3 Fragen, die ich als Single nicht mehr hören will

Egal ob du in einer Beziehung bist, alleinstehend oder irgendetwas dazwischen – jeder von uns hat mit den üblichen Vorurteilen und Schubladen zu kämpfen. Sind es in meinem Alter und einer (längeren) Beziehung die Klassiker „Wann ist es denn bei euch soweit [insert: mit Kindern/Hochzeit/Eigentum]?“, gibt es auch diese vor Klischees triefenden Fragen und Aussagen, wenn du eben Single bist. Und im Gegensatz zu den typischen Fragen, die ich während meiner Beziehung meistens vom familiären Umfeld zu hören bekommen habe, stellt sie dir als Single früher oder später jeder. Egal ob Bekanntenstatus, Familienmitglied oder der neue Tindermatch – es scheint so, als ob es hier keine wirkliche Grenze gibt und wenn doch, ist sie mir zumindest noch nicht untergekommen. Ich präsentiere: 3 Fragen, die ich als Single nicht mehr hören will.

„Warum bist du Single?“

Weil in der letzten Zeit noch niemand mein Potenzial als Traumfrau und Heiratsmaterial entdeckt hat und spontan vor mir auf die Knie gefallen ist? Weil ich mit Vorliebe (unabsichtlich) mit einem Resting Bitch Face durch die Straßen Wiens gehe? Weil ich mit Freundinnen in einen Club gehe, um wirklich mit ihnen dort zu feiern und nicht, um als 4-Uhr-Girl mit einem Mann anzubandeln? Weil ich im Eat-Pray-Love-Style zuerst mich selbst finden will? Oder doch, weil es mir zur Zeit allein mehr Spaß macht (in allen Bereichen)? Nonaned, man weiß es nicht. Ich am wenigsten und es kümmert mich aktuell auch nicht wirklich. Und kleiner Tipp: Diese Frage ist auch kein Kassenschlager in der großen Range der Anmachsprüche, auch nicht, wenn es mit einem random Kompliment und verwundertem Unterton verbunden wird.

„Und, gibt es da schon jemanden bei dir?“

Mit großer Wahrscheinlichkeit fühlen sich hier meine Eltern (oder andere Verwandte) angesprochen und sollen sie ruhig auch. Genauso wenig, wie ich damals bei meiner Trennung die eine oder andere Aussage übel, sondern eher mit Humor genommen habe, gilt das eben auch für diese Frage. Gehört zu dieser Kategorie „verstehe ich, weil neugierig und eventuell auch hoffend“, aber dennoch irgendwie unnötig, weil ich es sowieso erzählen würde, wenn es jemanden geben würde, mit dem es richtig ernst ist (und zwar im Sinne von „dich stell ich jetzt mal meinen Eltern vor“-ernst).
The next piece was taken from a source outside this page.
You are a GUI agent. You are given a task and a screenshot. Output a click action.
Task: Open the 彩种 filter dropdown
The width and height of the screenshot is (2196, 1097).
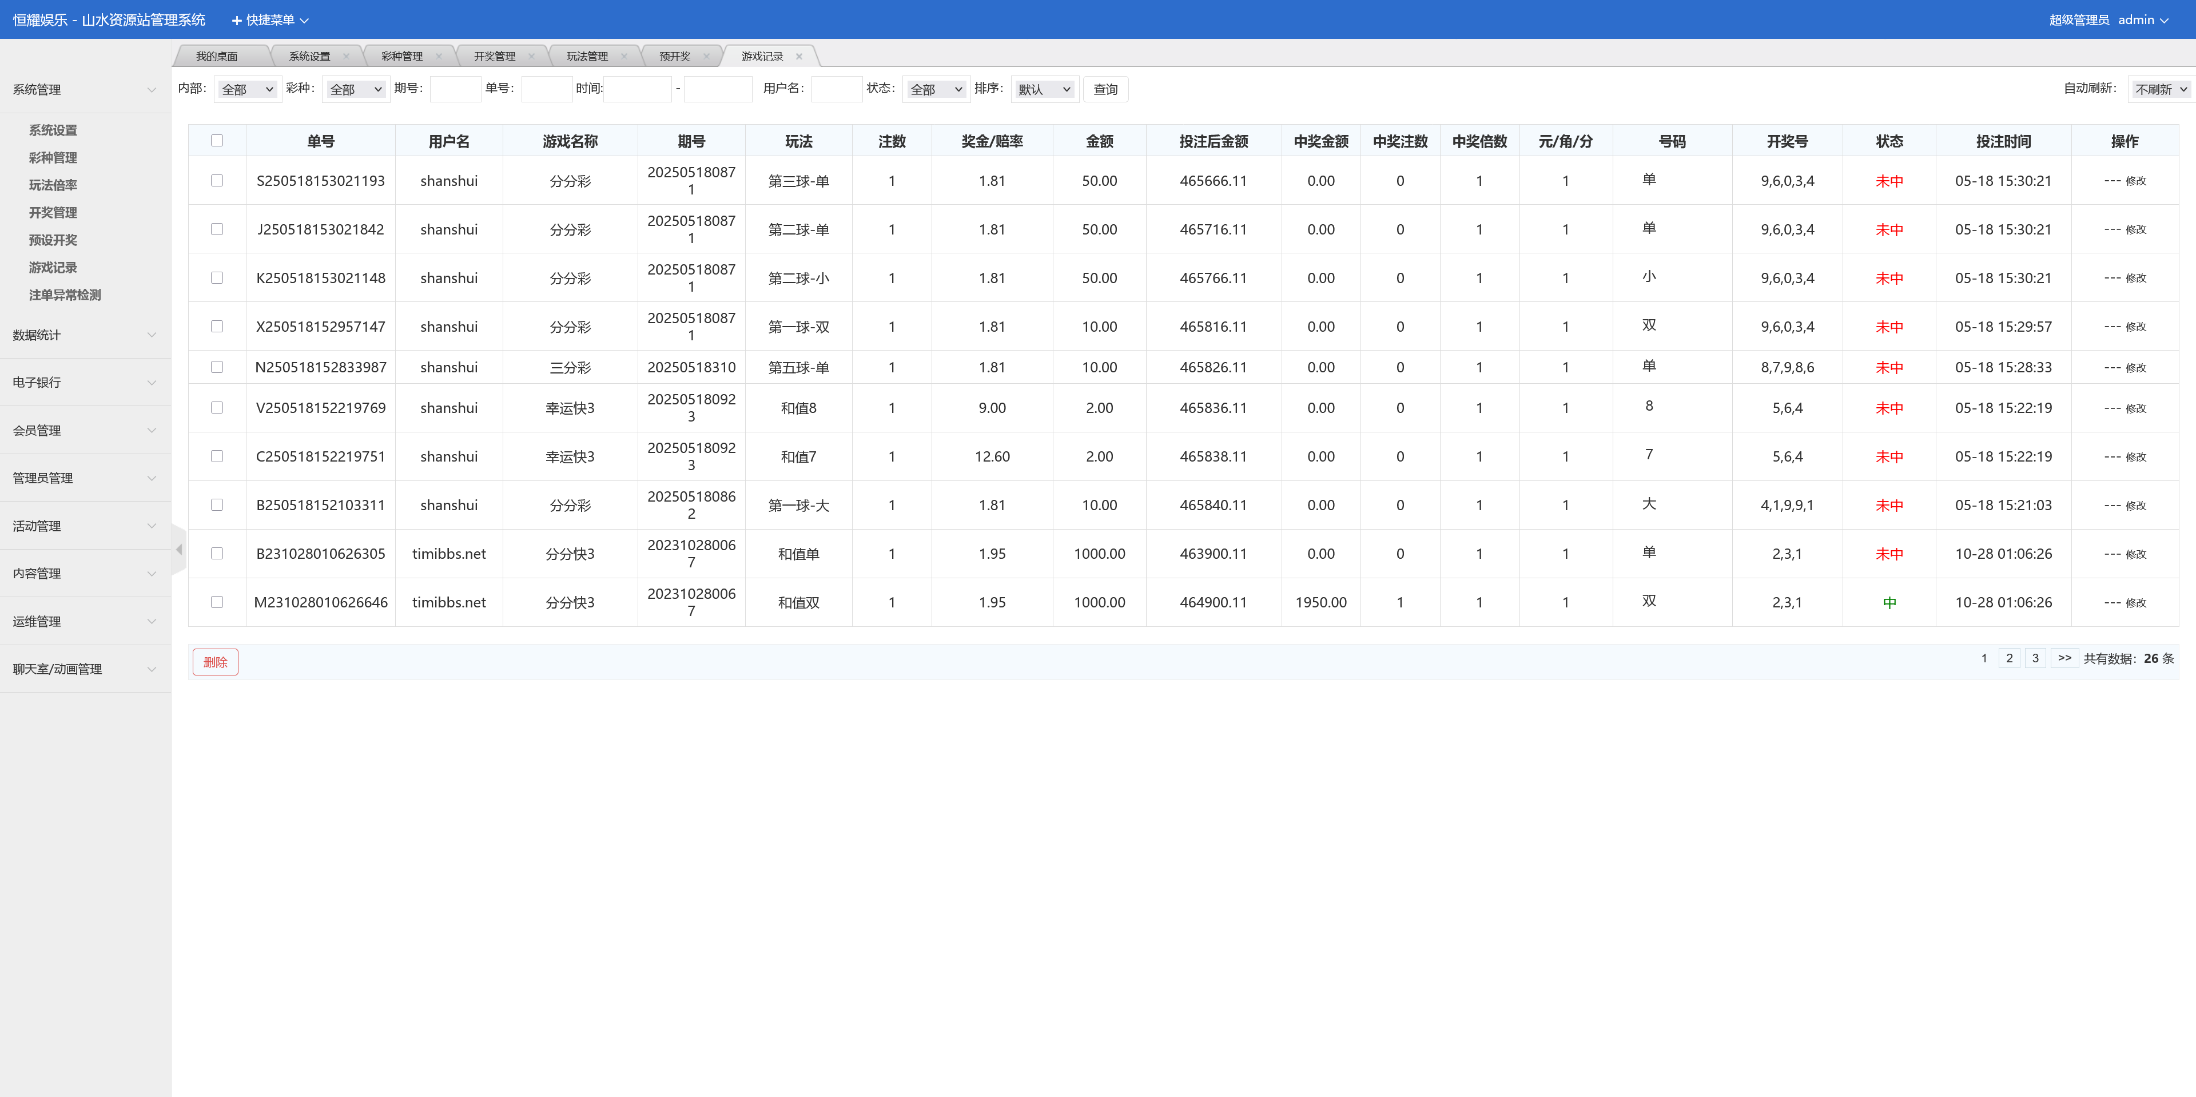coord(355,89)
„Wie lange bist du denn schon Single?“

Meine absolute Lieblingsfrage, besonders bei diversen (beginnenden) Tinderchats oder ersten Dates – seht ihr die Ironie vom Bildschirm triefen? Klar, ich bin auch neugierig und irgendwann würde ich das von meinem Gegenüber auch wissen wollen. Aber innerhalb der ersten ausgetauschten Nachrichten oder noch während dem ersten gemeinsamen Kaffee? Nein, Danke. Im Endeffekt macht es nämlich keinen Unterschied, ob ich mich vor 6 Monaten oder 6 Jahren getrennt habe – wenn ich entscheide, dass ich bereit für etwas Neues bin (oder einfach auch nur für casual Dating oder just for fun), dann bin ich es auch. Hier muss niemand (Moral)Apostel oder Wundernase spielen, außer vielleicht der wirklich potentielle (zukünftige) Partner, wenn das Thema über Verflossene generell mal aufkommt. Und selbst dann gilt es nur, die Information aufzunehmen und eventuell zu verarbeiten, aber nicht selbst Schlüsse daraus zu ziehen. Ja, ich war 7 Jahre lang in einer Beziehung und ja, ich bin seit 6 Monaten Single und ja verdammt, ich bin glücklich und habe damit abgeschlossen.